(Written problem):
Copy out word for word the lines of the material starting at the line that contains "is (1803, 1409)." and ending at the line that contains "Jaro is located at coordinates (296, 152).", including both. Leave the pictures out of your answer.

(Data provided):
↓

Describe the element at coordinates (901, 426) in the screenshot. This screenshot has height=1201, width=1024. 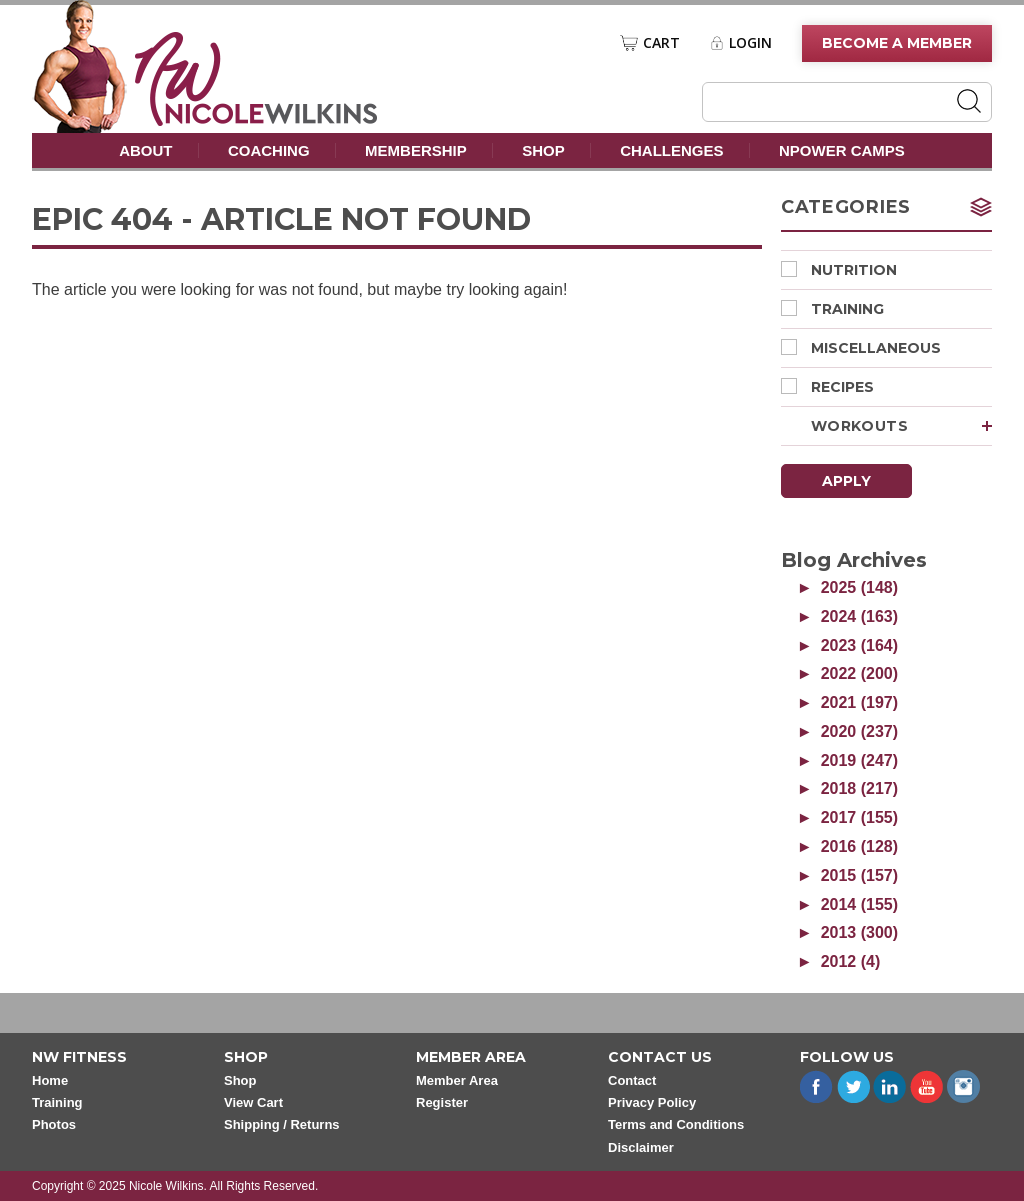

↑
↓

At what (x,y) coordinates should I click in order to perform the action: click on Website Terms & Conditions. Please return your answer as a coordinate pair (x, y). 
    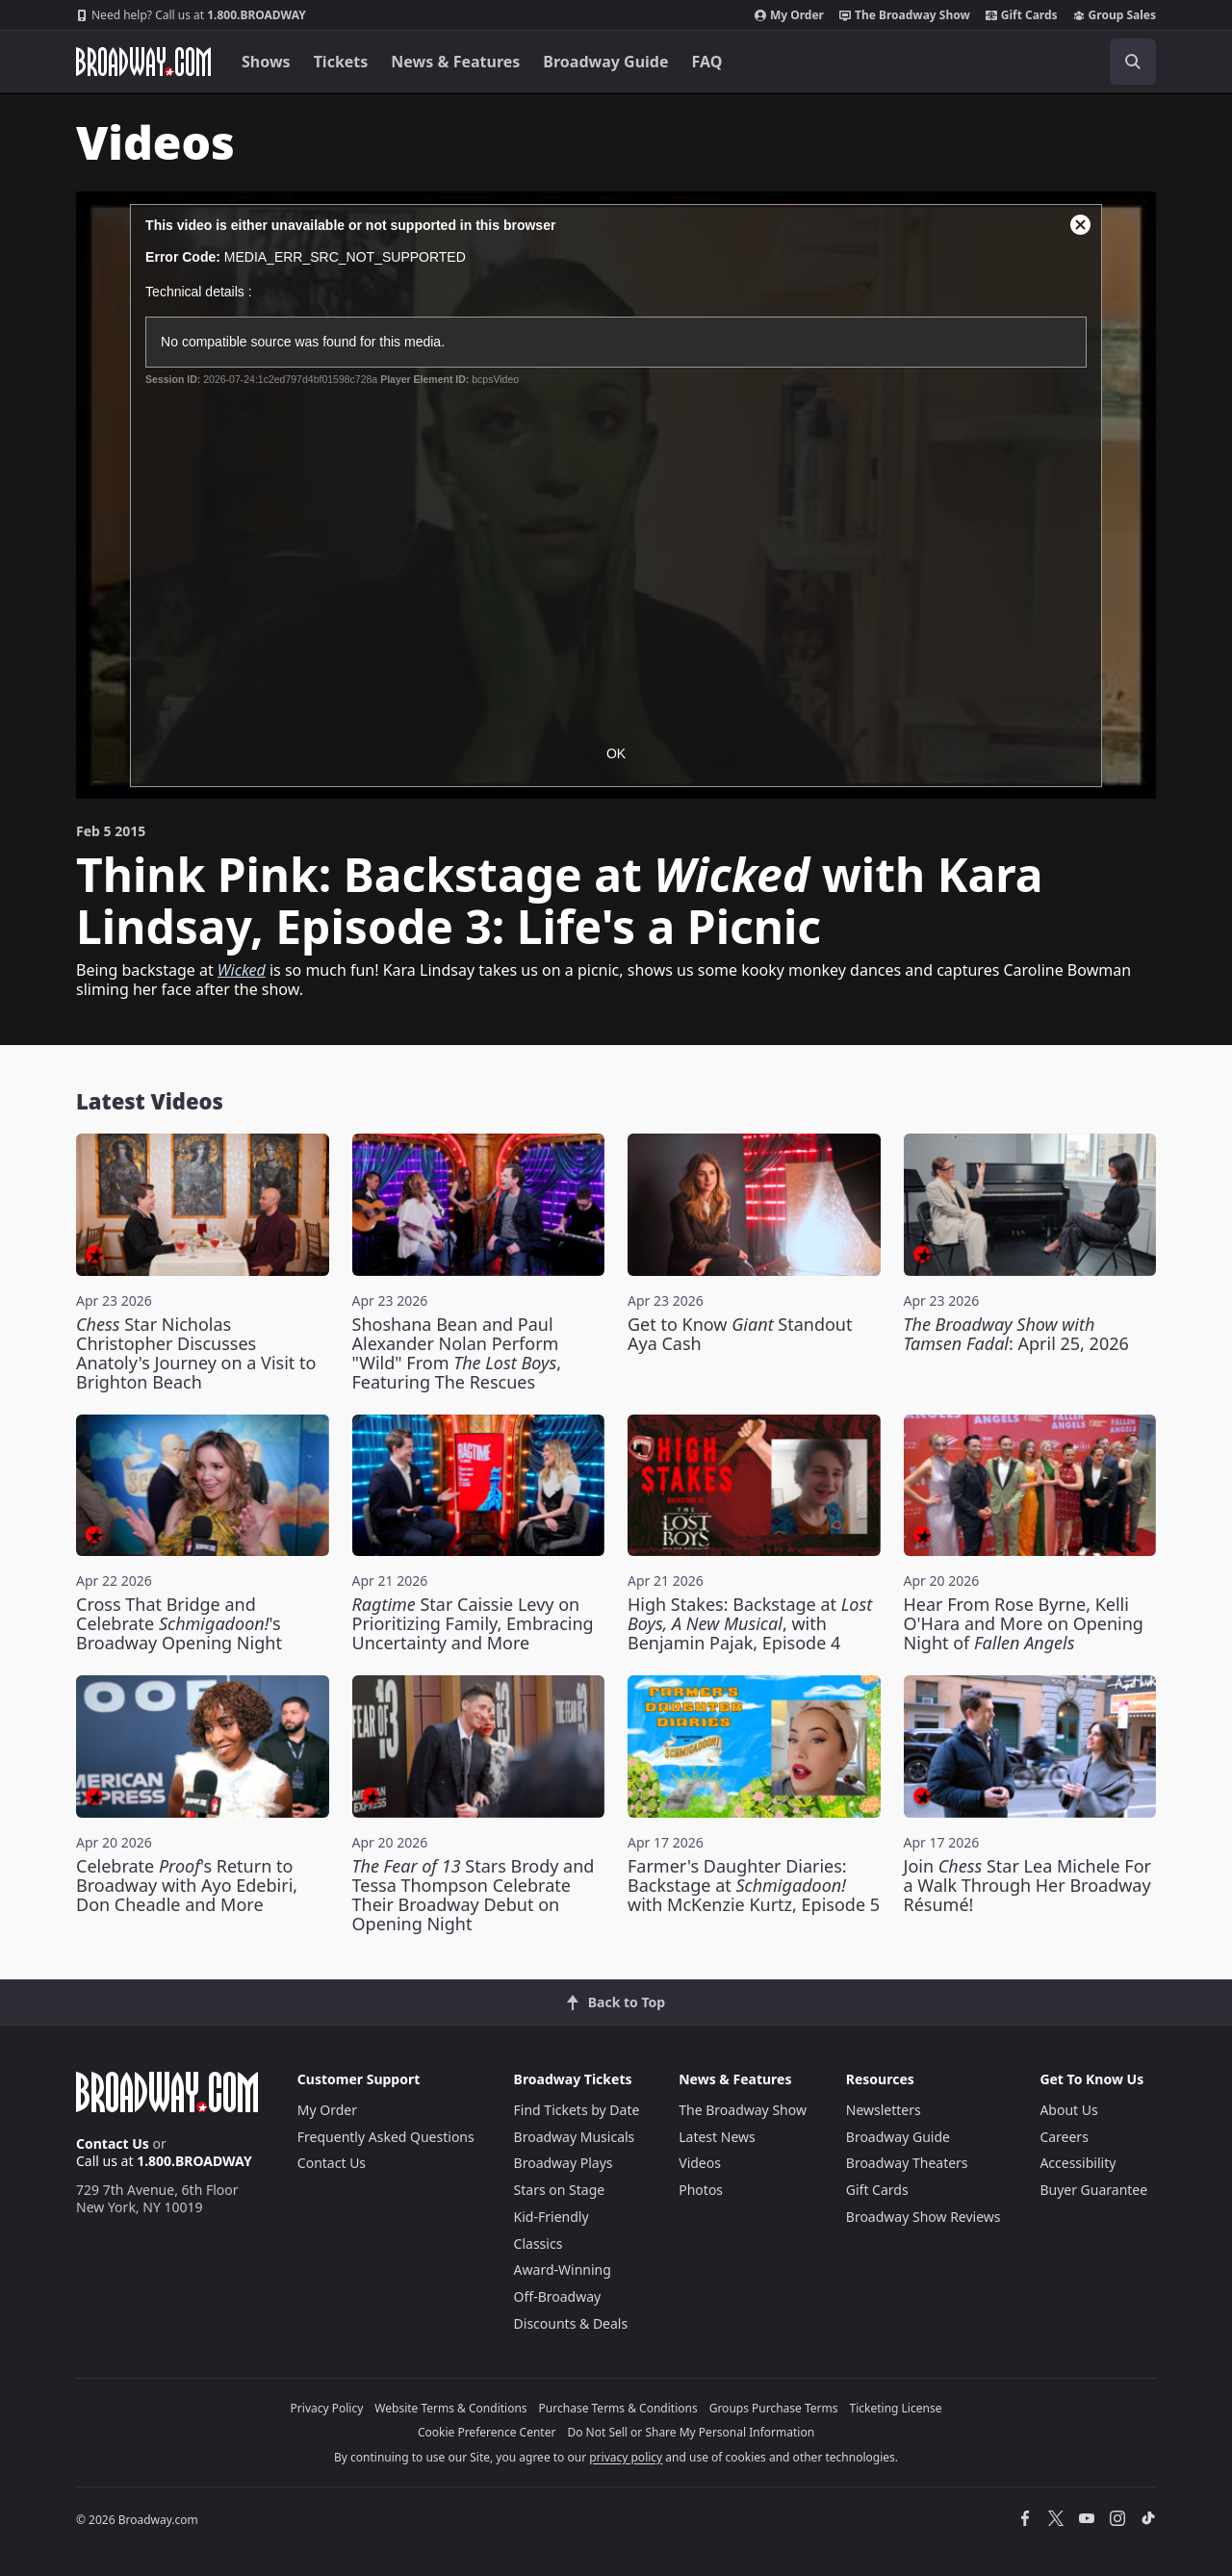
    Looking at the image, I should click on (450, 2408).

↑
↓

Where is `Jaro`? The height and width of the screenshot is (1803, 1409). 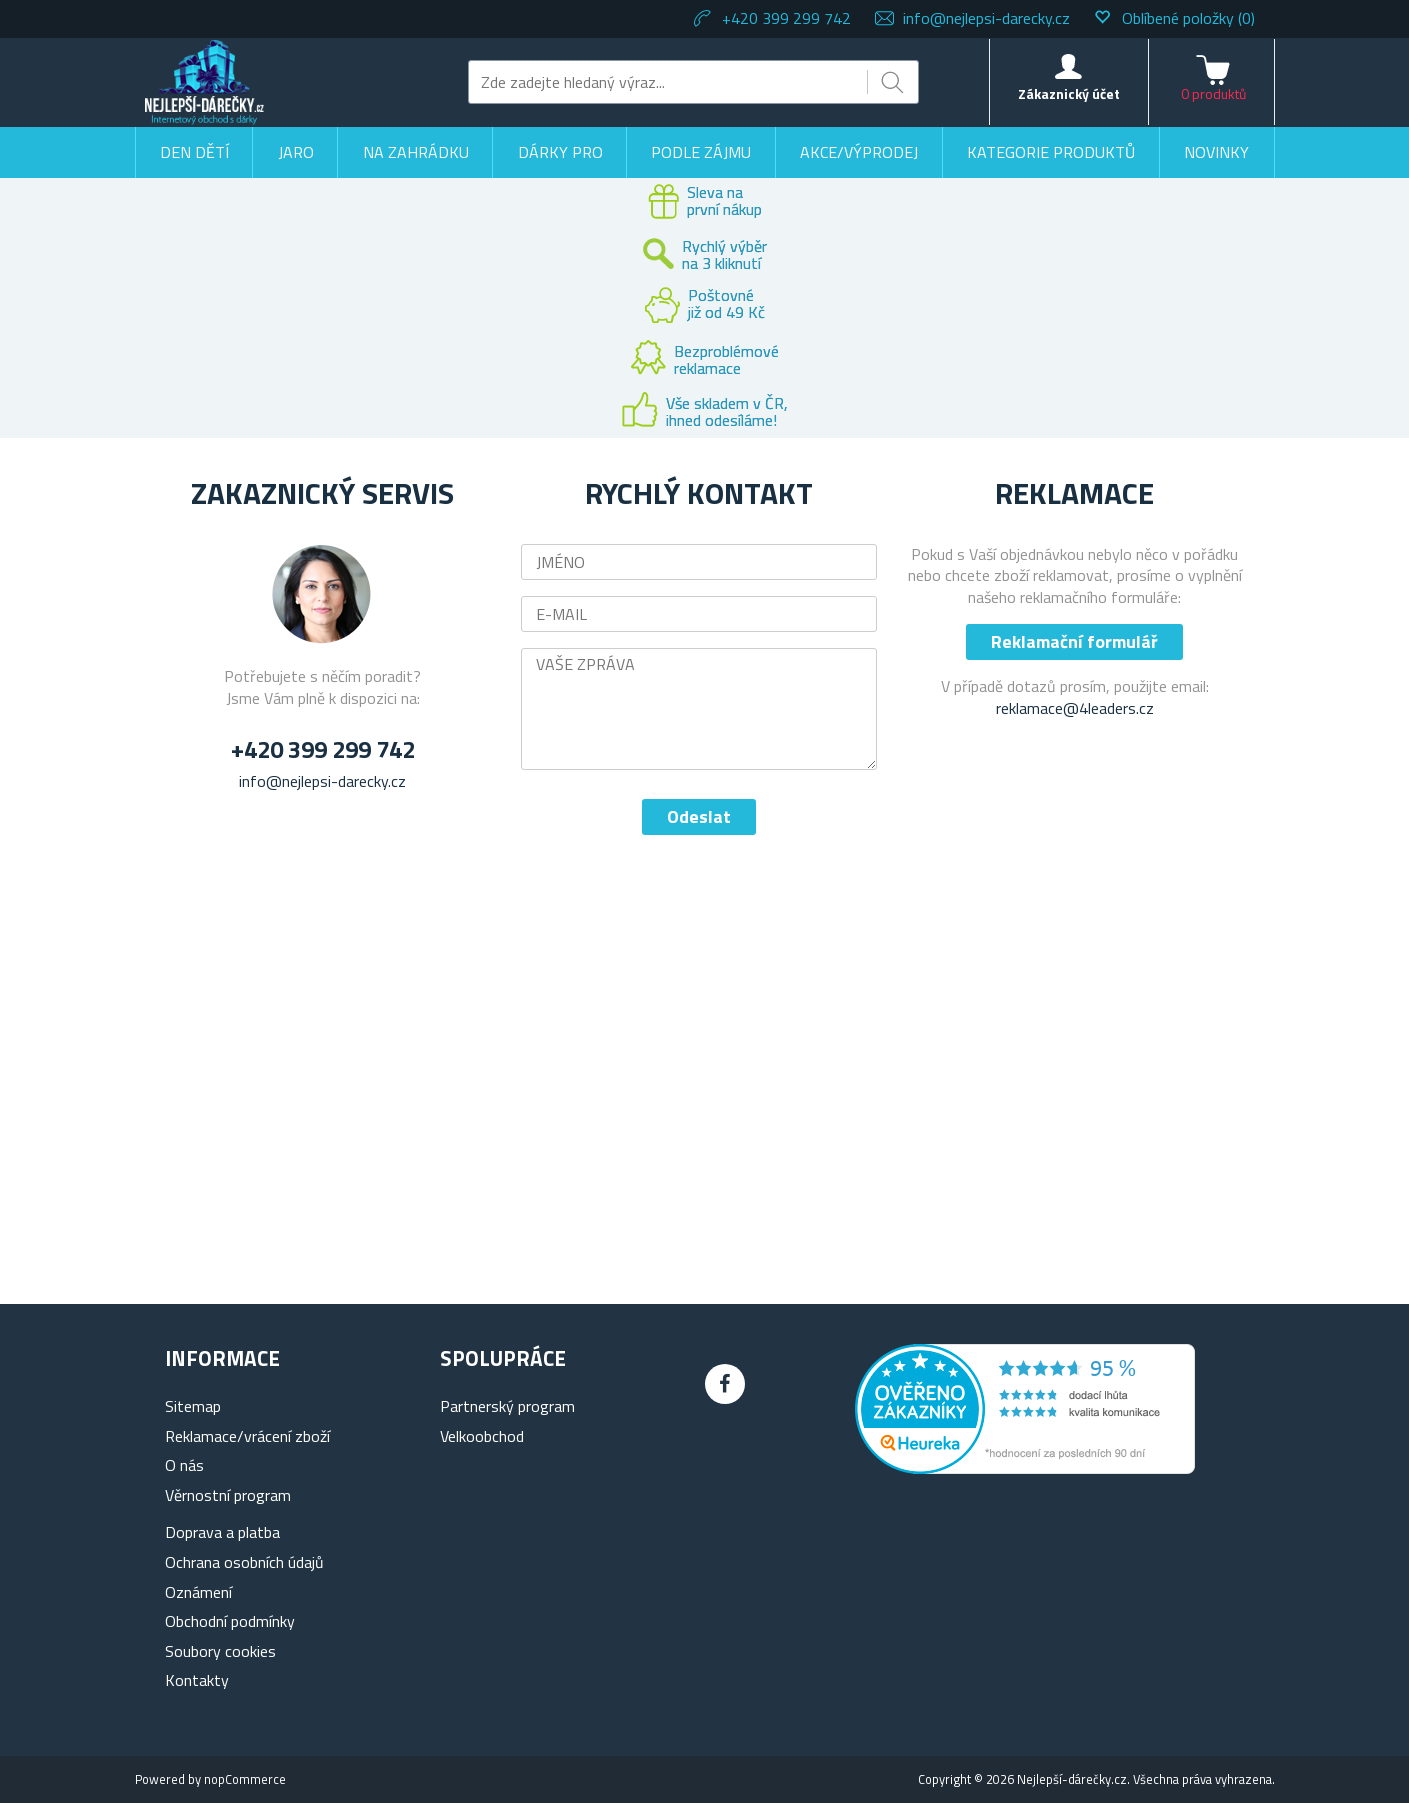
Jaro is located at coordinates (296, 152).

↑

(Complete output):
Where is `Jaro`? The height and width of the screenshot is (1803, 1409). 
Jaro is located at coordinates (296, 152).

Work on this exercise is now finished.